Alba toonbeeld Spaanse aanval
Het Spaanse middenveld is de afgelopen jaren al veelvuldig geroemd voor de sterke aanvalsimpulsen. In deze finale moest zij het echter afleggen tegen de nieuwe linksback van FC Barcelona: Jordi Alba. In totaal kwam hij deze wedstrijd 40 keer op en gaf hij vijf voorzetten. Alleen al met het opkomen schiep hij ruimte voor de middenvelders, maar Alba had nog meer in petto. Met een rush over het hele veld verzilverde hij de steekbal van Xavi en maakte de belangrijke 2-0. Zijn rendement in 1-1 duels was 100% en hij had vijf balveroveringen uit negen keer druk zetten op de tegenstander.
Xavi kwam als winnaar uit de battle met die andere grootmeester: Pirlo. In de halve finale werd Xavi nog gewisseld omdat zijn rendement onvoldoende was. In de finale stond hij aanvallend weer aan de basis van veel aanvallen. In totaal gaf hij tien steekballen en ondernam hij twee doelpogingen. Met zijn steekbal op Alba stond hij aan de basis van de 2-0 voor Spanje.

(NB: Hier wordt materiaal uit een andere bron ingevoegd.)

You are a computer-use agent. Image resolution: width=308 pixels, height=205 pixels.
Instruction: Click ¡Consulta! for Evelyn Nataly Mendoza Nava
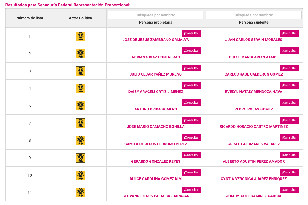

Bondscoach Del Bosque houdt vast aan defensieve strategie
Del Bosque had lering getrokken uit de halve finale van Italië tegen Duitsland. In tegenstelling tot Löw paste hij zijn defensieve strategie niet aan om Pirlo te neutraliseren. Met Busquets, Xavi en de pendelende Fabregas had hij voldoende dynamisch vermogen om Pirlo te ontwapenen. Vooral Busquets was belangrijk voor zijn team met elf balveroveringen.
Het verdedigende blok van Spanje had een vergelijkbaar rendement als in voorgaande wedstrijden: 60% in de 1-1 duels. Het druk zetten op de tegenstander was eindelijk weer op het niveau dat we kennen van het WK2010. In totaal zetten de Spanjaarden 140 keer druk op de tegenstander. De effectiviteit van het verdedigende blok was hoog. Maar liefst 62% van het aantal keer druk zetten op de tegenstander had als resultaat een balverovering. De defensieve prestaties van Arbeloa waren opmerkelijk hoog met 80% balveroveringen.
Wat onthouden we van deze finale?
Spanje heeft een zeer knappe prestatie geleverd door de Europese titel te prolongeren. En toch was er kritiek, vooral van media en supporters. De prestaties waren objectief gezien ook minder dan twee jaar geleden. Het tik tak voetbal leek dit toernooi lang een doel en geen middel om goede prestaties te leveren. De effectiviteit ervan kwam pas terug in de finale en daarmee bewees Spanje over een generatie vedetten te beschikken die wel met een gezamenlijke focus voor het teambelang kunnen gaan. De terechte winnaar van dit toernooi!